Query load balancing in large-scale distributed systems
We consider dynamic distributed systems, providing access to large numbers of heterogeneous, autonomous information sources  . We assume that information sources play basically two roles: consumers that generate queries and providers which perform requests and generate informational answers. In this context, we considered the query allocation problem. Provider sources are heterogeneous, autonomous, and have finite capacity to perform queries. A main objective in query allocation is to obtain good response time. Most of the work towards this objective has dealt with the problem of balancing the query load among providers. But little attention has been paid to satisfy the providers'interests in performing certain queries. In  , we addressed both sides of the problem.
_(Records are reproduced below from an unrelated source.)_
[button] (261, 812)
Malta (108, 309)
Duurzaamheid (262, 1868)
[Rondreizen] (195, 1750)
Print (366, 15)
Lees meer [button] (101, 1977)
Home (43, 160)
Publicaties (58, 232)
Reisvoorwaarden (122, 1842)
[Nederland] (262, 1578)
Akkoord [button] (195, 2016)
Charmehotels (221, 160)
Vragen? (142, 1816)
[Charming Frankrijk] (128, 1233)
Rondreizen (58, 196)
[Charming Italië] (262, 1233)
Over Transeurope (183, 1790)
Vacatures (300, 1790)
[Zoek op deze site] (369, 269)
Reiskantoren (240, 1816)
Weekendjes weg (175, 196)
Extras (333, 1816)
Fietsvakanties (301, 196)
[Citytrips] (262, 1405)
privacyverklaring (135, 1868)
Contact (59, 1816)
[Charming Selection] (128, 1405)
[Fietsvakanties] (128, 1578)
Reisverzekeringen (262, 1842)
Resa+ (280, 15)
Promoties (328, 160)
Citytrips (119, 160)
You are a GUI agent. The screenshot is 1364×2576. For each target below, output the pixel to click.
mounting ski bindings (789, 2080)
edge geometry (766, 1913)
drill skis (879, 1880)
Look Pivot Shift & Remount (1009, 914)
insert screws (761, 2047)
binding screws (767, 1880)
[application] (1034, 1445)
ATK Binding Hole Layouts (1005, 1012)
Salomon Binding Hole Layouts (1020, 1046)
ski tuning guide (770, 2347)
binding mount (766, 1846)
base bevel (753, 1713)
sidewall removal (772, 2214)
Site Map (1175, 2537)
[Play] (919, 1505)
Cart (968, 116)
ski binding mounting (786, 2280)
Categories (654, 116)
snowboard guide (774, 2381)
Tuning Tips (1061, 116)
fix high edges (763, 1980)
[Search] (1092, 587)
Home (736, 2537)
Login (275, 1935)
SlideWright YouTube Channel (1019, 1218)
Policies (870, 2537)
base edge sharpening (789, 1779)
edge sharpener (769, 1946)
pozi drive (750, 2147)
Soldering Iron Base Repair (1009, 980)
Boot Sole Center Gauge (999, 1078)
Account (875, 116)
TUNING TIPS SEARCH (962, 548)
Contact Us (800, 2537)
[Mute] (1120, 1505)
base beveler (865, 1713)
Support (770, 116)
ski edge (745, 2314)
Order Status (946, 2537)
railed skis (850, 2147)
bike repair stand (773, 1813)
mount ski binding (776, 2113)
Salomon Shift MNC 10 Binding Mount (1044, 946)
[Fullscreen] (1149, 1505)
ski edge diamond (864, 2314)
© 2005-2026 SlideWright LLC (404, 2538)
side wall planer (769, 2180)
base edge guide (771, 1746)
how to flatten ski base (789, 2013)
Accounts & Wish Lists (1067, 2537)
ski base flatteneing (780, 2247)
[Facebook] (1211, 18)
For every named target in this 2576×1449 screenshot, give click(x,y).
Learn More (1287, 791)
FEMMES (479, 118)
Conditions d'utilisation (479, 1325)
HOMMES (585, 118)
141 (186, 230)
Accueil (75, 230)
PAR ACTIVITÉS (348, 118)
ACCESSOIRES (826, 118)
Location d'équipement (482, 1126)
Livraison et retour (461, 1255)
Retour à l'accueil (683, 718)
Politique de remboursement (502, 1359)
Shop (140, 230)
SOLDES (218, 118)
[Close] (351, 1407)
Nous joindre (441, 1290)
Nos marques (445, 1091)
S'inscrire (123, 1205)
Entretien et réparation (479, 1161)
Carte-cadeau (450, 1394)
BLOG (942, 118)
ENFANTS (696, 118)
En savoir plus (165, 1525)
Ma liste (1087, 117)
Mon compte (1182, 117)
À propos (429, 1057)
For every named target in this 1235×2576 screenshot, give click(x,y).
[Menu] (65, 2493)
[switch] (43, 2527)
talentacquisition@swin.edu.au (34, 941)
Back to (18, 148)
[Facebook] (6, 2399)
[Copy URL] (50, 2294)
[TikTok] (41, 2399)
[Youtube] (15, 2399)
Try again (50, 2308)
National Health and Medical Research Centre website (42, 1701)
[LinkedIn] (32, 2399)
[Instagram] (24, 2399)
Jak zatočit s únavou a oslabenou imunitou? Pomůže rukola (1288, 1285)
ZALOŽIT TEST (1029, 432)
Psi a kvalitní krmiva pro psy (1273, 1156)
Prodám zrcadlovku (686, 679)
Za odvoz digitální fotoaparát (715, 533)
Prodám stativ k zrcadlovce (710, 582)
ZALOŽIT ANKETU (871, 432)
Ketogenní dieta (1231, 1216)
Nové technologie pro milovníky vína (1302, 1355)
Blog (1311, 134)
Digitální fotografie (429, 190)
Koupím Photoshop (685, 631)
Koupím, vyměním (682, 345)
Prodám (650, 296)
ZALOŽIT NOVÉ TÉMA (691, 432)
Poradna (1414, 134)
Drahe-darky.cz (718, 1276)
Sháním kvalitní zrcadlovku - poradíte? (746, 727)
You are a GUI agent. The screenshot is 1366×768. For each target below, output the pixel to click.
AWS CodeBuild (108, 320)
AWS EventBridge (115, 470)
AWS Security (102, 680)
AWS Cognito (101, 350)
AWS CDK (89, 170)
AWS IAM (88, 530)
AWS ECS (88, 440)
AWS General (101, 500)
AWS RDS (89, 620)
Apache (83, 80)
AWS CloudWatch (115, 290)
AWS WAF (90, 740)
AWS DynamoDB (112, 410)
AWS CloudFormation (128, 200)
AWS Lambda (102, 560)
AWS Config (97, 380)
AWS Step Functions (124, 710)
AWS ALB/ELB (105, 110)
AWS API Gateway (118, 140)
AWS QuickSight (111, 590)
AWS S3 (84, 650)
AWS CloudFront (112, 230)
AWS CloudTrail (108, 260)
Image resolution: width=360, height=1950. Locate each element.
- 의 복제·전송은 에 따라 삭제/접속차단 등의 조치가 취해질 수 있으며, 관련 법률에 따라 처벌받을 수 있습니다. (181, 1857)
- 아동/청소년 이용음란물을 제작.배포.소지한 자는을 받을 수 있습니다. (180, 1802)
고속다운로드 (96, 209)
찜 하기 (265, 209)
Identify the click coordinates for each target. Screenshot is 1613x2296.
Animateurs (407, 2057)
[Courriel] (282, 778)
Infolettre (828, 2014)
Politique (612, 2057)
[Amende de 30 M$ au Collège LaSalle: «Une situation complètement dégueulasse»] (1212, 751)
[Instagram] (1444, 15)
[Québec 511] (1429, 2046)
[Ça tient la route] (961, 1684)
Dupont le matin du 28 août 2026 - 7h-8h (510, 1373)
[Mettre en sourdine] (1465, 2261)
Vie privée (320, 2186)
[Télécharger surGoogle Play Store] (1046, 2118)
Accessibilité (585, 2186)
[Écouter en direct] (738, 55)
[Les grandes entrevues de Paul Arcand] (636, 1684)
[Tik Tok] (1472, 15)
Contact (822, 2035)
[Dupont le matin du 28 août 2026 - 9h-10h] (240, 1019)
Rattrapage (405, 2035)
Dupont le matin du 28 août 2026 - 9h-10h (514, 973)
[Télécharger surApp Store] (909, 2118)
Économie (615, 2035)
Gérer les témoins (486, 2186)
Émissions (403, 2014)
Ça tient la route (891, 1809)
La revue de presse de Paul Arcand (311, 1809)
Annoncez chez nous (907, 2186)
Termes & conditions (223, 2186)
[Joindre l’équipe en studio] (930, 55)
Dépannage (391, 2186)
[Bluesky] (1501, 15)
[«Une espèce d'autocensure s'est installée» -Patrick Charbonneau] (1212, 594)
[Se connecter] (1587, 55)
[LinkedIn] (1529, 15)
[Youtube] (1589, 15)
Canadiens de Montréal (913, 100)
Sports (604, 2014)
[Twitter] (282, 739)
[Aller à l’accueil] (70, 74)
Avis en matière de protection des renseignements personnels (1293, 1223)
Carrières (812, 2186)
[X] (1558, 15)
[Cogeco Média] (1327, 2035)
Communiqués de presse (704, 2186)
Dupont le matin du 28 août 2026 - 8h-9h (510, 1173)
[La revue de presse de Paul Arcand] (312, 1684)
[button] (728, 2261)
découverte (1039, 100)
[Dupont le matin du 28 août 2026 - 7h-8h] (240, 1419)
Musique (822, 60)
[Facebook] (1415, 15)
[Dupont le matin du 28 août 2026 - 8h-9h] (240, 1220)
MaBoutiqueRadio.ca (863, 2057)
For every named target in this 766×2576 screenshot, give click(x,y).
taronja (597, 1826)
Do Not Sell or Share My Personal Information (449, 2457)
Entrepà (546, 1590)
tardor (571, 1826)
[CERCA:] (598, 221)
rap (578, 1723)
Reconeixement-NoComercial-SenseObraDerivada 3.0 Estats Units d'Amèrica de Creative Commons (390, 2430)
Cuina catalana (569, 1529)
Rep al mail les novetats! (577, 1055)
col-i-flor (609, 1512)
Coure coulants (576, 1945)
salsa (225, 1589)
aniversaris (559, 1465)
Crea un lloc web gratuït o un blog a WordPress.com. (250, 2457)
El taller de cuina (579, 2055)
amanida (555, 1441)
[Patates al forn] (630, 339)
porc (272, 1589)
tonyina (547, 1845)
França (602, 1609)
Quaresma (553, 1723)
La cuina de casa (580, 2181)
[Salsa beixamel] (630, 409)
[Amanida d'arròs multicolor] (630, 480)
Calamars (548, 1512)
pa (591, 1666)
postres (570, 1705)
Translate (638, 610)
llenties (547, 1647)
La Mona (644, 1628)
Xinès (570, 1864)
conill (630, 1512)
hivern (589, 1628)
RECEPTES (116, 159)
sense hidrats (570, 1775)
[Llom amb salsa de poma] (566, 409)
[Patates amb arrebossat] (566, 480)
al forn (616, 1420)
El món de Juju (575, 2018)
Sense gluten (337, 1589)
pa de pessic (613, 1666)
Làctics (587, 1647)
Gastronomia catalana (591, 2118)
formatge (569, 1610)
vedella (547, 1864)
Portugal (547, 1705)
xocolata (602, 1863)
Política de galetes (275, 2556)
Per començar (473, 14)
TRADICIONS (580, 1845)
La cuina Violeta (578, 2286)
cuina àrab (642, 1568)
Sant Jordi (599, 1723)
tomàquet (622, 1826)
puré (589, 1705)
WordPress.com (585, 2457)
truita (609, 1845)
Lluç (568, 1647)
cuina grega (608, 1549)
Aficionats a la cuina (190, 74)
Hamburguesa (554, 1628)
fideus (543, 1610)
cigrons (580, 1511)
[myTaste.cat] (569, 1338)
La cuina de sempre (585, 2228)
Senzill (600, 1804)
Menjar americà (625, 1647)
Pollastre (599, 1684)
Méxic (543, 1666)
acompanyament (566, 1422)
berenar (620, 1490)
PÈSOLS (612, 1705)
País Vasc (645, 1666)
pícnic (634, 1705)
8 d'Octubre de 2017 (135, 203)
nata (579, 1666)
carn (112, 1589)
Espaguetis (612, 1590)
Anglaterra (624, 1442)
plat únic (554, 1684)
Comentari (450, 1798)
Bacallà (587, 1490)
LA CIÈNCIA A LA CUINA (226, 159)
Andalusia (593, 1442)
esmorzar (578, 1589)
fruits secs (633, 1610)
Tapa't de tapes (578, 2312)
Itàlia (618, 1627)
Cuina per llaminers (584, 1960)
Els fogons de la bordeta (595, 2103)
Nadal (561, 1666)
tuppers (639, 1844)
We proposed a query allocation process which allows providers to express their intention to perform queries based on their preference and satisfaction. We compared our solution to both query load balancing and economic approaches. The experimentation results show that our approach yields high efficiency while supporting the providers' preferences in adequacy with the query load. Also, we showed that our approach guarantees interesting queries to providers even under low arrival query rates. In the context of open distributed systems, our solution outperforms traditional query load balancing approaches as it encourages providers to stay in the system, thus preserving full system capacity.